Un entraineur en la personne de Thomas Tuchel, capable d’écarter Cavani en pensant que ses stars vont le sauver mais ne voyant pas par incompétence que la seule lueur se nommait le Matador. Il aura fallu un match aller à Dortmund en guise de cauchemar et un ultimatum de ses dirigeants, comprenez s’il ne changeait pas ses plans pour le retour il pouvait prendre un billet d’avion, pour que Tuchel daigne enfin aligner Cavani dans l’équipe et ainsi offrir cet équilibre entre des joueurs peu enclins à effectuer les replis défensifs et un Matador qui privilégiera toujours l’intérêt collectif avant le sien. Lorsque Mbappé arrive à Paris, c’est déjà l’international français qui entraîné par Neymar demande à évoluer seul devant, ne comprenant pas qu’un système à deux pointes lui serait bénéfique. Par une présence physique déjà, qui oblige les adversaires à une attention de tous les instants, mais surtout par un sens du déplacement, des appels et de l’espace du terrain qui sont des sciences si précieuses. Non, à Paris la lumière est pour qui la prend peu importe la manière et peu importe le processus tactique, dans un club ou Edinson Cavani et Angel Di Maria ont plusieurs fois été poussés vers la sortie. Incompréhensible, triste, à en perdre son football, et surtout à en dégouter d’un sport qui pourtant se joue à 11 et se gagne à 11. Les discours, comme les chants, ne servent à rien s’ils ne sont pas accompagnés par des actes, et l’on peut désormais gager que si la saison venait à reprendre, Cavani continuera à évoluer comme titulaire sur le front de l’attaque aux côtés d’un Kylian Mbappé à qui il apporte énormément, et devant un Neymar qui est bien heureux de regarder courir l’Uruguayen pour toutes les courses que le Brésilien n’effectue pas.

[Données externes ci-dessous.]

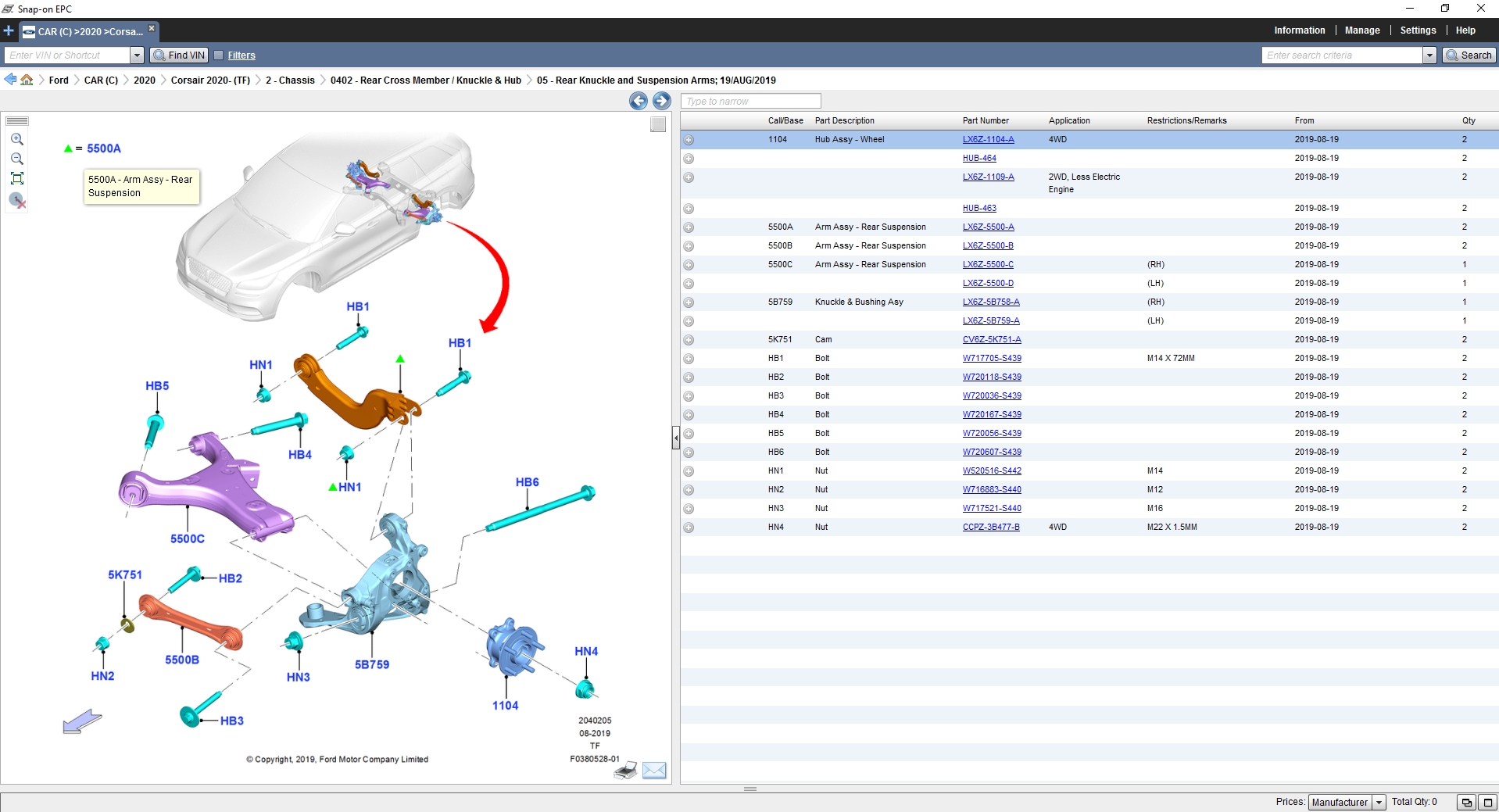This screenshot has height=812, width=1499.
Task: Open the Information menu
Action: point(1299,30)
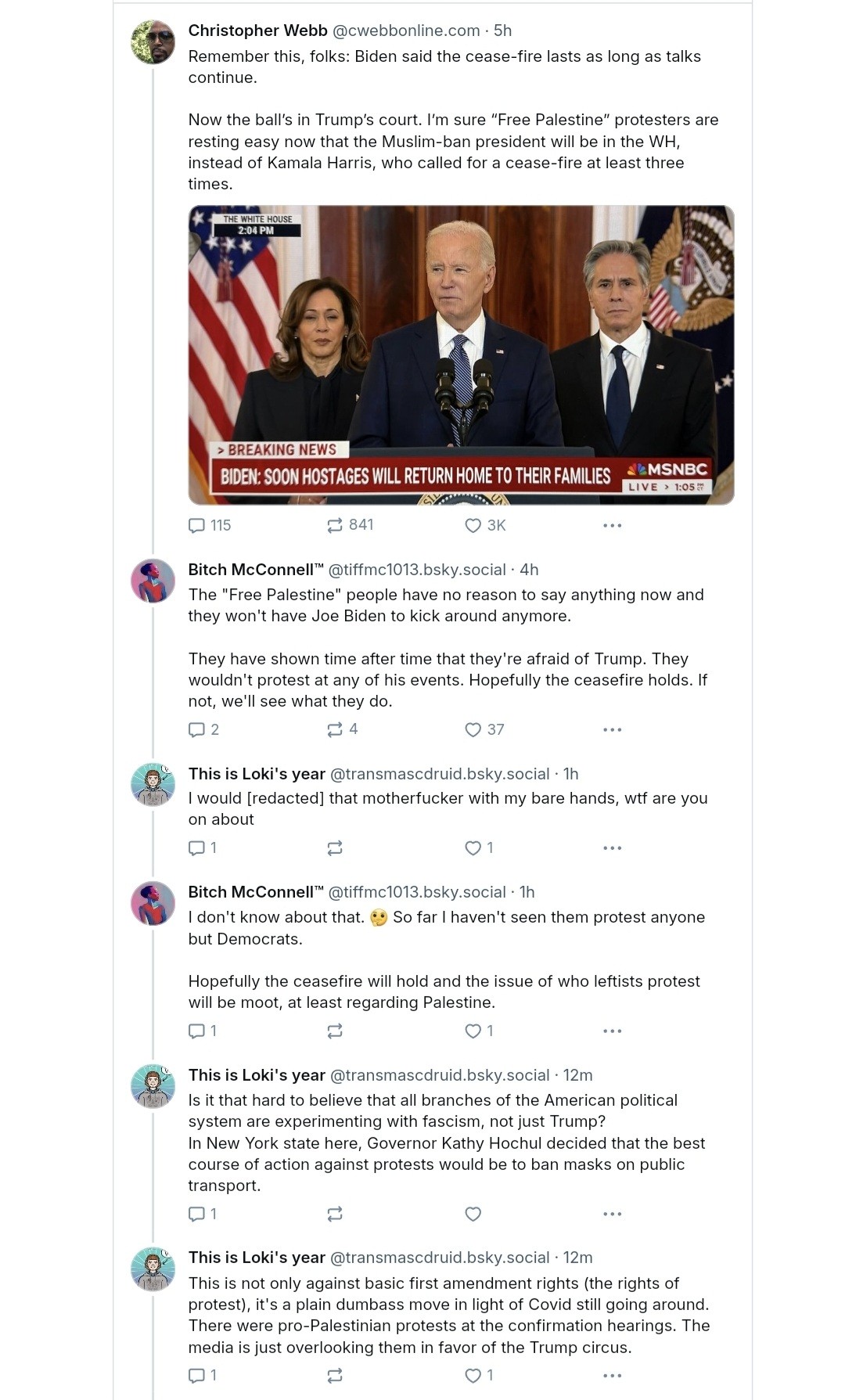The width and height of the screenshot is (845, 1400).
Task: Click Bitch McConnell's avatar on the 4h post
Action: [153, 581]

Une carte de visite d’international qu’il n’est même pas la peine d’évoquer, tant l’importance du Matador est reconnue dans son pays natal, dans ses clubs précédents également, mais pas à Paris où le football n’est pas la priorité. Cavani est bien trop grand pour Paris, bien trop fort, bien trop précieux, et à un moment où il doit désormais choisir son avenir son entourage s’est déjà exprimé pour un penchant madrilène. Pas le Madrid bling bling du Real, Edi doit en avoir sa dose du clinquant, mais l’Atletico de Simeone qui pourrait être une belle porte de sortie pour lui. L’Atleti gagnerait à engager Cavani, un joueur libre qui a encore deux ou trois années au plus haut niveau devant lui, voir plus grâce à une hygiène de vie absolument irréprochable, et dont le profil s’incorporerait parfaitement au système de jeu du Cholo Diego Simeone. Un crève-cœur pour les amoureux du football à Paris, s’il en reste, mais une nécessité pour lui de prouver qu’il peut être important et mener son équipe vers les plus hauts sommets. Et si jamais il prenait l’envie de prolonger à Paris, Cavani devrait alors se montrer intransigeant dans les négociations avec le plus gros salaire du club parisien, et une clause de garantie pour le rester. Le football se paye cher de nos jours, et s’il n’allume pas la Tour Eiffel il est une garantie de faire lever les foules. Cavani, un héros du football business, une denrée bien trop rare pour être jugé à sa juste valeur dans les conditions actuelles du club francilien. Peu importe son avenir à vrai dire, qui sera radieux quoi qu’il arrive, il convient de remercier Cavani pour ces années passées, avec une pointe de nostalgie mais également un amour indicible pour l’un des derniers samouraïs du vrai football. Il est désormais temps pour Edi de redevenir le Matador, et si Cholo pouvait s’en charger alors tout irait mieux.